Kachai is a generic reference to three settlements Kachai, Kachai Shimphungrim and Kachai Theikhor; located north-west of Ukhrul in Ukhrul district, Manipur state, India. The village connected to the district headquarters by an inter-village road and is approximately 46 kilometers from Ukhrul district Headquarter. Kachai is flanked by Hoomi in the east, Theiva in the north, Tingshong in the west and Phungthar in the south.

There is fertile land that is appropriate for agriculture.

There are three autonomous Churches in Kachai village. They are kachai baptist church, Thikhor baptist church and Shimphungrim baptist church. The Kachai baptist Church founded the Thotchan Baptist School. Over the years, it has become the alma mater for many students from the neighbouring villages, producing good grades HSLC passed out students.

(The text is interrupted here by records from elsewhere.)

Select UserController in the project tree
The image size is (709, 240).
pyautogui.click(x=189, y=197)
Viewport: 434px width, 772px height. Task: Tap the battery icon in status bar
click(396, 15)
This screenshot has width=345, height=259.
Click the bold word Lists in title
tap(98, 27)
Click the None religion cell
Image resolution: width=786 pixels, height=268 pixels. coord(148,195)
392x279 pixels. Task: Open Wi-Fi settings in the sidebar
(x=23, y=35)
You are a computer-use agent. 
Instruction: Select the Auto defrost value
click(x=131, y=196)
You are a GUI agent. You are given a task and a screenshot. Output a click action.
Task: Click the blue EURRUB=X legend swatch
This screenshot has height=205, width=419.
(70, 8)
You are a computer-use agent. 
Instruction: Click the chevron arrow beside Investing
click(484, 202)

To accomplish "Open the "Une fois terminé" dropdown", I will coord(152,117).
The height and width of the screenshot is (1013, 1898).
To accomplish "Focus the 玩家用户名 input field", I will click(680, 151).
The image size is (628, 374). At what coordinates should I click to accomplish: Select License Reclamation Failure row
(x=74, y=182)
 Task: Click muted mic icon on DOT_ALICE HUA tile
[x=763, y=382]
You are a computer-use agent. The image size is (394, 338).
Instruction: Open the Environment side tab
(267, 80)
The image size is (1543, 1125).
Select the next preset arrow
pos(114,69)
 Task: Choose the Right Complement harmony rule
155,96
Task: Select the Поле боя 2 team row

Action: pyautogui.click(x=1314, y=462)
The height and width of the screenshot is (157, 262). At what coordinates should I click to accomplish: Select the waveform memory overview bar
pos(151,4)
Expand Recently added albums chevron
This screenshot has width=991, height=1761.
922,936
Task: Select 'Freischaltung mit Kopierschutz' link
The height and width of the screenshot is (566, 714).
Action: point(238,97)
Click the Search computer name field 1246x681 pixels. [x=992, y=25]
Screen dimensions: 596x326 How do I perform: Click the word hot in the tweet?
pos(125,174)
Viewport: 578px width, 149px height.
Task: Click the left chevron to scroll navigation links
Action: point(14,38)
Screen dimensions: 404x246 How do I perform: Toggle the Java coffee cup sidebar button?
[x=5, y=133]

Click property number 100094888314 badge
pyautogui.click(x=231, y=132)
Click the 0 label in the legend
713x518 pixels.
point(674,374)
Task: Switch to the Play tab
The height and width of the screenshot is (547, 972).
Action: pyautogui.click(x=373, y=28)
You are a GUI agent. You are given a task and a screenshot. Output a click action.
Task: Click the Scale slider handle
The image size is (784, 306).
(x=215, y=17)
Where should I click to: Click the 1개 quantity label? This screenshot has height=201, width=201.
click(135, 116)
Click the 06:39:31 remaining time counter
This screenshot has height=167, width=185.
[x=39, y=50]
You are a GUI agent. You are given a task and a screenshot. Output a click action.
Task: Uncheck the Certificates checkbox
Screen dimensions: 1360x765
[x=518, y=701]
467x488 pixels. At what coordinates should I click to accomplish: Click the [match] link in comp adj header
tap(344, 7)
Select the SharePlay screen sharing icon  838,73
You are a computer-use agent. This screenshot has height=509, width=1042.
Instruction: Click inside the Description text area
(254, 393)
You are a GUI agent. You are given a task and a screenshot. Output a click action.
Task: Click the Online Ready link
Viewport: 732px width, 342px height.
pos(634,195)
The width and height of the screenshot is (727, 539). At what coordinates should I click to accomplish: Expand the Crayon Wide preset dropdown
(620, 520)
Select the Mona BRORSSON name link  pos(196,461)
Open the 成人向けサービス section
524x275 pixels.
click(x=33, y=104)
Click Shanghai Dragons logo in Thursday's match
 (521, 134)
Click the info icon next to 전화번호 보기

The famous river Iril, passes nearby Kachai village. Kachai is home to many tourist spots and farms - Forest, Army Camp (it is called so, as Indian Army used to reside here, where, all the neighbouring villages were visible) and Langlarim to name few.

Every household has lemon trees planted in their backyard. The villagers also plant papaya, passion fruit, guava, oranges, avocado, sugarcane, plum, peach, pineapple to name few and vegetables such as broccoli, potato, cabbage, mustard, brinjal, chilly, gourd to name few.

==Population==
As per 2011 census, the village has a total of 510 houses with 2107 persons of which 1092 are male while 1015 are female. Of the total population, 204 are in the age group of 0–6 years. The average sex ratio of the village is 838 female per 1000 male which is lower than the state's average of 930. The literacy rate of the village is 77.51%.

==Kachai lemon==
Kachai is famous for large scale lemon plantation and production. Kachai lemon is one among the ten horticultural products from North East India to have got the GI tags. GI tags are given to products that are native to the place of production alone.

==People and occupation==
The village is home to people of Tangkhul Naga tribe. The inhabitants are 100% Christians. Agriculture is the primary occupation of the inhabitants. Women folk of this village are well known for weaving and embroidery. The village is well known in the district for its scenic beauty.